**** Page excerpt ****

Ask any lawyer, accountant, life insurance agent, financial planner, mortgage brokers, stock brokers, or any lay person for his definition of asset protection and he will likely tell you that it’s the positioning of your assets against potential creditors who can sue you for typical negligence.
My definition is beyond the mere positioning of assets; it’s the preservation of your current and future lifestyle against potential frivolous lawsuits, the probate process, the estate tax, and the nursing home spend-down.
Asset protection is protecting you against anything that can take money out of your pocket, including:
– A potential creditor and his very cleaver lawyer for age discrimination, racial, gender, religious, sexual harassment, gossip, malpractice, product liability, environmental, personal perceived or real injury, divorce, and a host of other real or manufactured reasons.
– The U. S., State, and Local government through the imposition of income taxes, gift taxes, inheritance taxes, state and excise taxes, property taxes, business taxes, gasoline tax, cigarette tax, telephone access fees, business licenses, dog licenses, trash collection fees, and a host of other fees.
Many attorneys unwittingly recommend common ways that do not protect assets. The Revocable Trust, otherwise known as the Revocable Living Trust is not worth the paper it’s written on. The revocable trust is simply that “revocable” anything created by the owner with power to undo has the power to do, i.e. lose it in a lawsuit. Even simple things as holding title to real estate.
WHAT IS JOINT TENANCY?
Most attorneys do not understand the legal consequences of owning property as “Joint Tenancy”, also known as Joint Tenancy with the right of survivorship, is simply bad advice. Owning property as “Joint Tenants” gives each member (husband and wife, possibly with other co-owners) the right to use the “whole” property with rights to occupy the entire property, with stocks, or bank accounts, and the right to SPEND THE WHOLE AMOUNT.

**** Supplied information ****

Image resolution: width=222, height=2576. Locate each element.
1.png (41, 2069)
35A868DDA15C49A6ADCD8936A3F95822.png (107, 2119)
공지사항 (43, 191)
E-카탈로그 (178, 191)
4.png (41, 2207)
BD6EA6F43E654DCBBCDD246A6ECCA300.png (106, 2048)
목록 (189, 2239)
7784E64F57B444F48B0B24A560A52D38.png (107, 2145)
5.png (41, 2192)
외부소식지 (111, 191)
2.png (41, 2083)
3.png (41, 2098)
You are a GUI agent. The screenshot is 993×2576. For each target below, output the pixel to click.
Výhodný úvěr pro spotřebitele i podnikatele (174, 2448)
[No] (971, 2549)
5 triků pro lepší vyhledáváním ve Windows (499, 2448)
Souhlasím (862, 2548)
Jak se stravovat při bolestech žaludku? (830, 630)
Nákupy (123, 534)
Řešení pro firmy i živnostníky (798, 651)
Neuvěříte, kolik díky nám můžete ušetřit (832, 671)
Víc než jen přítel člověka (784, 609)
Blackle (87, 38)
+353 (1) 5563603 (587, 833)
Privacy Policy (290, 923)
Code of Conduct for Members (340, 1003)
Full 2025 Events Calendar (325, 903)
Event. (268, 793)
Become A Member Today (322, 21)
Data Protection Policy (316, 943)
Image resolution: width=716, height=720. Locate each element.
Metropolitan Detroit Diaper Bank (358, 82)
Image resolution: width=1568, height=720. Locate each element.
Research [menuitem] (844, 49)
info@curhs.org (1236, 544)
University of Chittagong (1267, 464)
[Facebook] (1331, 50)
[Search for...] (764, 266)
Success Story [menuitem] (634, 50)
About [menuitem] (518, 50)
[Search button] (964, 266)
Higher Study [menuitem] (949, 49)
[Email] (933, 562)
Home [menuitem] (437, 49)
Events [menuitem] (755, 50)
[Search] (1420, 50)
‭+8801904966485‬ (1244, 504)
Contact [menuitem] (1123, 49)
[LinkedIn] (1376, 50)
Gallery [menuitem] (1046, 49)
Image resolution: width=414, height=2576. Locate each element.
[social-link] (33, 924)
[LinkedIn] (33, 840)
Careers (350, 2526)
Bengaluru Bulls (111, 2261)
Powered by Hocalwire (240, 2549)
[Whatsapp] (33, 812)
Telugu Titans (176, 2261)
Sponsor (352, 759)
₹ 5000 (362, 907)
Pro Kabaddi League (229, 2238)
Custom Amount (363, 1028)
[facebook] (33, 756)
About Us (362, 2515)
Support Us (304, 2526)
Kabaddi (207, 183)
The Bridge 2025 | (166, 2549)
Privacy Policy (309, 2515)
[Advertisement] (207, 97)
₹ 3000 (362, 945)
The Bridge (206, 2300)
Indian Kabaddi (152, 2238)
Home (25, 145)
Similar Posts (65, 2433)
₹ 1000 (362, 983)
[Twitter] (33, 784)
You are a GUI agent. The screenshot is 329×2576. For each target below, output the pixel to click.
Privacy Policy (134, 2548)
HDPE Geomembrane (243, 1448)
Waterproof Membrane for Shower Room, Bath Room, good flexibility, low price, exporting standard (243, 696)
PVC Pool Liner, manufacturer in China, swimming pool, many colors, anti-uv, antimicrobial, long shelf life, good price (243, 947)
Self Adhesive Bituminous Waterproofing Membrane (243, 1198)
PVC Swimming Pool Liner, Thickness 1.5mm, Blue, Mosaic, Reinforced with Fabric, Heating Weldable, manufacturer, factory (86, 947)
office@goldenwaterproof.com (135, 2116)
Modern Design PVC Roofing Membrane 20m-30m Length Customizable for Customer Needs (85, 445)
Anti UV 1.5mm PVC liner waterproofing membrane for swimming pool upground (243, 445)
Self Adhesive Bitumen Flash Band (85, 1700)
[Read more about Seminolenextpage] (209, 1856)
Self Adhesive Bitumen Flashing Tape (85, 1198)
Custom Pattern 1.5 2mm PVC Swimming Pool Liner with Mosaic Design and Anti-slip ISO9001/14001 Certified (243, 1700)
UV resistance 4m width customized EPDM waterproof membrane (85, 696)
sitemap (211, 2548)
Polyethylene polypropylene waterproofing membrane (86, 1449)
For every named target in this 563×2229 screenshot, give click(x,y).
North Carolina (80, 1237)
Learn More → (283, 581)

****

In the asset protection text, what other name does the Revocable Trust go by?

▶ Written solution
The Revocable Living Trust.